Happy 14-year-old worker enjoys forced arbitration, no lunch.
When members of Congress try to legislate in a bipartisan manner based on the merits, experts appearing before them should give information that is intellectually honest and aboveboard. Unfortunately, a recent report on arbitration by a U.S. Chamber of Commerce affiliate is anything but.
In an era of hyperpartisanship, lawmakers on both sides of the aisle nonetheless appear to be interested in addressing the harm caused by forced arbitration, the practice of forcing workers to give up their access to the court system to resolve grievances with their employers. These shared concerns started with the #MeToo movement: last year, every state attorney general signed a letter calling on Congress to end forced arbitration in sexual harassment cases. In 2017, Senators Lindsey Graham (R-SC) and Kirsten Gillibrand (D-NY) jointly proposed legislation to void arbitration agreements in such cases, which was reintroduced in the House, though not the Senate, this year. Legislators’ concern about all forms of forced arbitration in the workplace has also been growing. In April, the Senate Judiciary Committee, which Senator Graham chairs, held a full committee hearing on arbitration’s impact on workers, consumers, veterans, and others; last month, the House held a hearing as well.
Bipartisan commitment to a good and important cause is great news, but to achieve reform in the context of a split government, it’s necessary to account for the needs of workers as well as the interests of business. In that context, the report issued by the Chamber Institute for Legal Reform should have been a welcome addition, an effort to engage with the issue from the Chamber’s perspective. Instead the report (entitled “Fairer, Faster, Better,” with a race car on the cover) is riddled with analytical flaws so glaring that the report concludes that arbitration is better for workers. The serious deficiencies of this report must now be highlighted in order to re-establish common ground for reform to progress.
The first fatal flaw in the Chamber Institute report is in its basic methodology: It compares the results of individual employment arbitrations—never specifying whether they are voluntary or forced—with the results of litigation from 2014 to 2018, using publicly available federal court data and the limited publicly available data from the two main arbitration associations (the AAA and JAMS). But the report fails to include class actions and state court lawsuits in its litigation data. Class actions are one of the most important vehicles for workers to assert their rights, resulting in significant recoveries for workers. Omitting some of the largest-scale workers’ rights litigation results in a deeply biased sample, as does the omission of state court cases, which have been found to be more favorable to employees than federal court cases or arbitration. Without a rigorous assessment of the impact of these omissions on their results, the report’s findings comparing litigation and arbitration are meaningless.

---------------

_AIM 1_
List the groups the arbitration commentary above names as the focus of the April Senate Judiciary Committee hearing on arbitration's impact.
_AIM 2_
Resume the arbitration commentary above after its final paragraph.

---------------

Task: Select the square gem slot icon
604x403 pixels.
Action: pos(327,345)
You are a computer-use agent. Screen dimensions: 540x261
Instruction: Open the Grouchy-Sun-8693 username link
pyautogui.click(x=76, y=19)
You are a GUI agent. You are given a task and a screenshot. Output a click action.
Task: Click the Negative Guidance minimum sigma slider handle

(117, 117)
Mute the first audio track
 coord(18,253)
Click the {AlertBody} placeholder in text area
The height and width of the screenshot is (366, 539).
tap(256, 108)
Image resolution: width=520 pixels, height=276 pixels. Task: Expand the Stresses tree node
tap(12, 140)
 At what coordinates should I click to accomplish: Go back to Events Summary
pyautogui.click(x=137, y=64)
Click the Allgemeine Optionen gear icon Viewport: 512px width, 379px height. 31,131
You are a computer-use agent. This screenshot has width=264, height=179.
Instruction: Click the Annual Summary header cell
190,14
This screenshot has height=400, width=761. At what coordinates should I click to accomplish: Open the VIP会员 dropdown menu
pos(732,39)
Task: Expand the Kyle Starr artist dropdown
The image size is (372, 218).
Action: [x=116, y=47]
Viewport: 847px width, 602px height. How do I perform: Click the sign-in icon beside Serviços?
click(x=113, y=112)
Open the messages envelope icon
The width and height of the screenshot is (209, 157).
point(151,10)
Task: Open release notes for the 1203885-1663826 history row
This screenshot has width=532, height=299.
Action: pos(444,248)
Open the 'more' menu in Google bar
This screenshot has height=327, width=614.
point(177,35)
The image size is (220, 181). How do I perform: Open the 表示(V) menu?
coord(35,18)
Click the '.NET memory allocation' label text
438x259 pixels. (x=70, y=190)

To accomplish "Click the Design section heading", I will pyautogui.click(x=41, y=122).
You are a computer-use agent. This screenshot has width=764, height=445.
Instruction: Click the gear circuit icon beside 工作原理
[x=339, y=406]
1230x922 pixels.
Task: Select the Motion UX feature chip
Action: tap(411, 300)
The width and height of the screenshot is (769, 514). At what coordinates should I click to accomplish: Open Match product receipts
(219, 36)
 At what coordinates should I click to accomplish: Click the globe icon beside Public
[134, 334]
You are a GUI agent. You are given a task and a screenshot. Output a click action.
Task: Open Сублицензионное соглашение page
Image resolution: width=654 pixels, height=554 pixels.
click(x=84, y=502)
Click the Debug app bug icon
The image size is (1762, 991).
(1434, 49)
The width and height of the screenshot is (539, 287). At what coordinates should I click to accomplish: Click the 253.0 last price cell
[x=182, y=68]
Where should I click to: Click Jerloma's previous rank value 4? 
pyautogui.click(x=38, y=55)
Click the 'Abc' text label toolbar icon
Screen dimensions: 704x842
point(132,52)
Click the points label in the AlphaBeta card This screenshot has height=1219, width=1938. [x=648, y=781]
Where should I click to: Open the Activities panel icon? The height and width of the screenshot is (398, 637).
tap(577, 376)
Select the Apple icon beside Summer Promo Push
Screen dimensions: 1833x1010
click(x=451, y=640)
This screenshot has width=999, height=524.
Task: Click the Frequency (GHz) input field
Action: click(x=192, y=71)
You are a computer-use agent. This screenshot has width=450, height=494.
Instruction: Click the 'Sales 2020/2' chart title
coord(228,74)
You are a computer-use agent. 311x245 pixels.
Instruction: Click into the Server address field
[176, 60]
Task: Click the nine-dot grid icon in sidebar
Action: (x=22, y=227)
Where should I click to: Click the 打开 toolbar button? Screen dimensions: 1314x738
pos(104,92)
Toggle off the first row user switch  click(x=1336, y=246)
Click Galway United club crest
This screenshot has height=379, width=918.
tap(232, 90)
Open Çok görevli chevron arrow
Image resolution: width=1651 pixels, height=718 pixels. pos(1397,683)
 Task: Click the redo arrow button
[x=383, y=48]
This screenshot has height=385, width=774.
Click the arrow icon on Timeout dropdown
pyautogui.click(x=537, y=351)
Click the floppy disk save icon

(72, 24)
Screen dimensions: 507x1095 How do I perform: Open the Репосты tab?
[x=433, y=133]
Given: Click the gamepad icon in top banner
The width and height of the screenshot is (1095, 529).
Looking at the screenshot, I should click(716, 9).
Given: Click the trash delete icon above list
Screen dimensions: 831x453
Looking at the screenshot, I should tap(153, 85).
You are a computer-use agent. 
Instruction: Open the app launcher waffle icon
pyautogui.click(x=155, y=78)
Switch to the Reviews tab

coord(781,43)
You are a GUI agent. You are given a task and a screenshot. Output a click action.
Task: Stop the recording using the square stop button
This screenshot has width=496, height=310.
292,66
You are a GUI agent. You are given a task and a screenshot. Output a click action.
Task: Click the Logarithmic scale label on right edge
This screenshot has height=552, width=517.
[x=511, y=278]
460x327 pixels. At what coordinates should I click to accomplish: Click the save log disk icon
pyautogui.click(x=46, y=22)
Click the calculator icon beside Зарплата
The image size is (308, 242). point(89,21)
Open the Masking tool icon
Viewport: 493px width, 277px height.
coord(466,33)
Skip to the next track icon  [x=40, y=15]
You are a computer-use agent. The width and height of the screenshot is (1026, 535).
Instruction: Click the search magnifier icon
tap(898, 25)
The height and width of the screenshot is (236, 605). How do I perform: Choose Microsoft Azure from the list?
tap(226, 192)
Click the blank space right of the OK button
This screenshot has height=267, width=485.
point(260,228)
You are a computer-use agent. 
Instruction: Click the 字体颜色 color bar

---------------

_ANSWER 1_
workers, consumers, veterans

_ANSWER 2_
Additionally, the report’s own numbers point to one of forced arbitration’s biggest problems: It prevents workers from ever bringing cases in the first place. The report examines over 10,000 arbitrations and over 90,000 litigations. But more than half of all private-sector workers are subject to forced arbitration, so the number of arbitrations and litigations should be roughly the same. The gross imbalance in this data set shows what one scholar called “The Black Hole of Mandatory Arbitration”: A great number of workers are dissuaded from submitting claims to forced arbitration, for various reasons, including difficulty in finding an attorney willing to bring a case in arbitration, and perhaps also workers’ sense that they’re unlikely to get results because they believe the process is rigged.
Moreover, the Chamber Institute report claims that workers win more money on average in arbitrations than in court. However, focusing on the average, or mean, is highly misleading here, because the data includes one highly unusual arbitration case with a $16 million award (which also appears to be double-counted in the AAA data), skewing the average award significantly upward. The more relevant figure—not included in the report—is the median award, which is a much better measure of what plaintiffs in arbitration typically receive. Similarly, the report misleadingly focuses only on the mean in assessing the relative speed of arbitrations versus litigation. What’s the difference between the median—that is, the typical—time period of arbitration and that of litigation? A mere nine days.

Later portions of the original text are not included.